Drawing from the cultural preconceptions she formed in her youth, Eng began photographically exploring the country of her ancestors, looking to better understand her heritage. The resulting series, China Dream—named after a popular slogan Xi Jinping used, alluding to the American Dream—evokes cycles of reconstruction and reinterpretation of the past happening in China due to the immense development occurring throughout the nation. “The rate of development in China is so quick that the buildings I photographed have long been demolished and replaced,” Eng writes. “Historical monuments and buildings destroyed during the Cultural Revolution are being rebuilt haphazardly—often as facsimiles of the originals.”

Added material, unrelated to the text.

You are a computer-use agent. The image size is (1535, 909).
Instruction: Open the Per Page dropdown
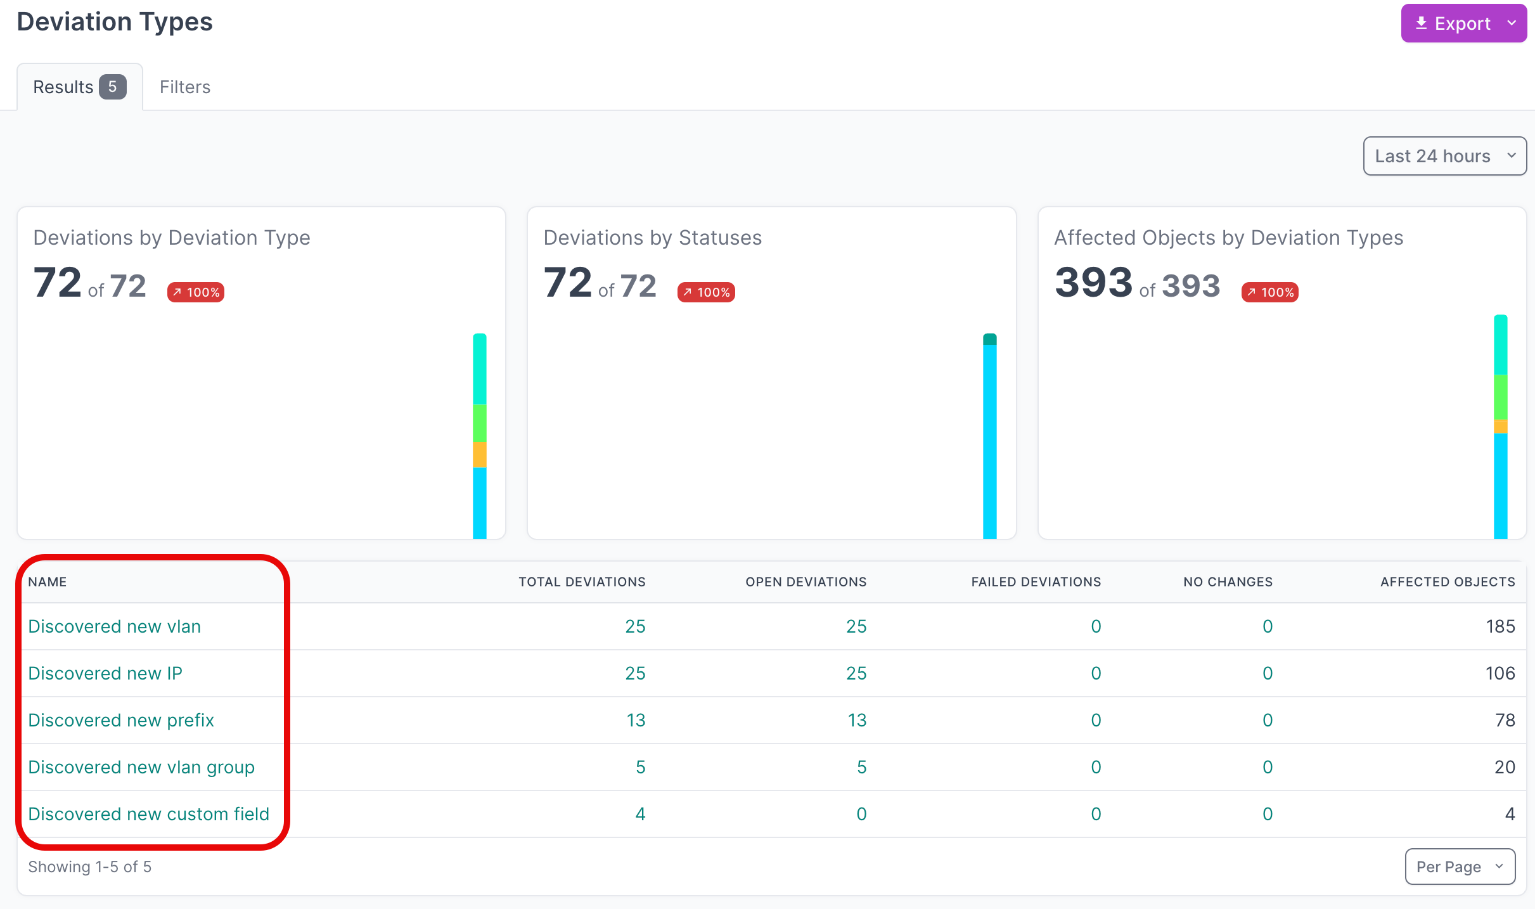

Each of Eng’s vertical compositions feels like one part of a larger narrative, and viewing them gives a similar sensation to remembering flashes from a dream. In one, an ornate bonsai tree sits abandoned in a trash-filled alley. A head of infinite ink-black hair swirls off frame, mimicking the curved modern architecture of a similar image. Chinese graffiti gets scratched into the leaves of plants. And a never-ending series of overpasses and roads link over one another like a knot floating above the city. Eng’s photographs live at the in-between of moments, covered in a hazy, ambiguous veil that balances between reality and dream—reflecting her own personal experiences in ever-changing China. As Eng writes, “These observations allow me to make sense of the world around me.”

Teresa Eng, Wave (Hair), 2016
Teresa Eng, Junction, 2016
Teresa Eng, Chinese Graffiti, 2013
Teresa Eng, Wave (Blossom), 2016
Teresa Eng, Station, 2017
All photographs from the series China Dream. Courtesy the artist.

Teresa Eng (born in Vancouver, Canada, 1977) lives and works in London. Her photography deals with transition and change: she tends to revisit a place over time, allowing the temporal and physical distance to process her thoughts while new and existing strands of ideas merge. Eng’s first self-published book, Speaking of Scars, was shortlisted for the 2013 Paris Photo–Aperture Foundation First PhotoBook Award, and her work has been featured in publications such as Vogue Italia, British Journal of Photography, Dazed & Confused, Raw View, Invisible Photographer Asia, Photoworks, and L’Oeil de la Photography. In 2018, Eng was a finalist for the Photographie Grand Prix at Hyères 33e festival of fashion and photography.